** Opening Information provided block **

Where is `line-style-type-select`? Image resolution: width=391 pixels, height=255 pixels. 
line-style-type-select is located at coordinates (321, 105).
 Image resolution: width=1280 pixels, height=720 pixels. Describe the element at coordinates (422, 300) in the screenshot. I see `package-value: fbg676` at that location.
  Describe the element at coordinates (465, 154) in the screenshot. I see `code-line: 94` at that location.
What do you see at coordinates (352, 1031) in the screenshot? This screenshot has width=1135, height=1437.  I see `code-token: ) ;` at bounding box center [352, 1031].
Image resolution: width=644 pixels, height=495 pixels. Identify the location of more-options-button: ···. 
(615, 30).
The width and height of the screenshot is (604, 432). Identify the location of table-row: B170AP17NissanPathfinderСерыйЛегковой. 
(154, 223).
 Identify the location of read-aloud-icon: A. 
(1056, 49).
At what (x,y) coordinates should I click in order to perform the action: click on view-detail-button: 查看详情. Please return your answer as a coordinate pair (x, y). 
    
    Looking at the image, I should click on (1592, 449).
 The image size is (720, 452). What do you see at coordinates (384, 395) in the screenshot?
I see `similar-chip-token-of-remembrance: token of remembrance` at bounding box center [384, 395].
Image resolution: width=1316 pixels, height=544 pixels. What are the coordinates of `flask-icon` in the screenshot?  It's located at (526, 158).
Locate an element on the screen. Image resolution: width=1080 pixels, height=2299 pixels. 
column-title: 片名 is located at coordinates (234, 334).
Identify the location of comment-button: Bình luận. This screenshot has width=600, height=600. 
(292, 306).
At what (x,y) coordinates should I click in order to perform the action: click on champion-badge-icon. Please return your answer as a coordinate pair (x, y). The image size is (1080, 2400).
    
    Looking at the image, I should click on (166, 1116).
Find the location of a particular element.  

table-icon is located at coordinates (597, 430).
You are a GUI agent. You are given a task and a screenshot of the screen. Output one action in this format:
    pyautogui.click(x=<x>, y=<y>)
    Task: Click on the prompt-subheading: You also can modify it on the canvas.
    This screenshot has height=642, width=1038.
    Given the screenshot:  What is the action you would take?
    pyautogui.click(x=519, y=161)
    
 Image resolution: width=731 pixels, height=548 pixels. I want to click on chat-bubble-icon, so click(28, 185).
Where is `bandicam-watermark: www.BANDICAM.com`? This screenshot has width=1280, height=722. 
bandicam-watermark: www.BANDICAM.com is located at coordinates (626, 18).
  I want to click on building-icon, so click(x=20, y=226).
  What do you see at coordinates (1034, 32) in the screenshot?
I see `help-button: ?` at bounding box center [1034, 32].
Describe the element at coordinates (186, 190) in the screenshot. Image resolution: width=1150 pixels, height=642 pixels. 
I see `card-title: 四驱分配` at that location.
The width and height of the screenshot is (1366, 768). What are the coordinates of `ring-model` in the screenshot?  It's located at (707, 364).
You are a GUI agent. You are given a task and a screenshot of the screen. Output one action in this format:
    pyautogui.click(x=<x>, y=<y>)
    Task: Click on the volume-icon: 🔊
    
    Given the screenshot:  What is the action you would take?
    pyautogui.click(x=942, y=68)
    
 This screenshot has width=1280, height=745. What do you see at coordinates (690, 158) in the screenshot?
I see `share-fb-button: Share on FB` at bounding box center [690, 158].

** Closing Information provided block **

Exercise goal
Print the data word for word, starting at the beginning and ending with the line that contains "Describe the element at coordinates (465, 154)", both ends included.

Answer space
Where is `line-style-type-select`? Image resolution: width=391 pixels, height=255 pixels. 
line-style-type-select is located at coordinates (321, 105).
 Image resolution: width=1280 pixels, height=720 pixels. Describe the element at coordinates (422, 300) in the screenshot. I see `package-value: fbg676` at that location.
  Describe the element at coordinates (465, 154) in the screenshot. I see `code-line: 94` at that location.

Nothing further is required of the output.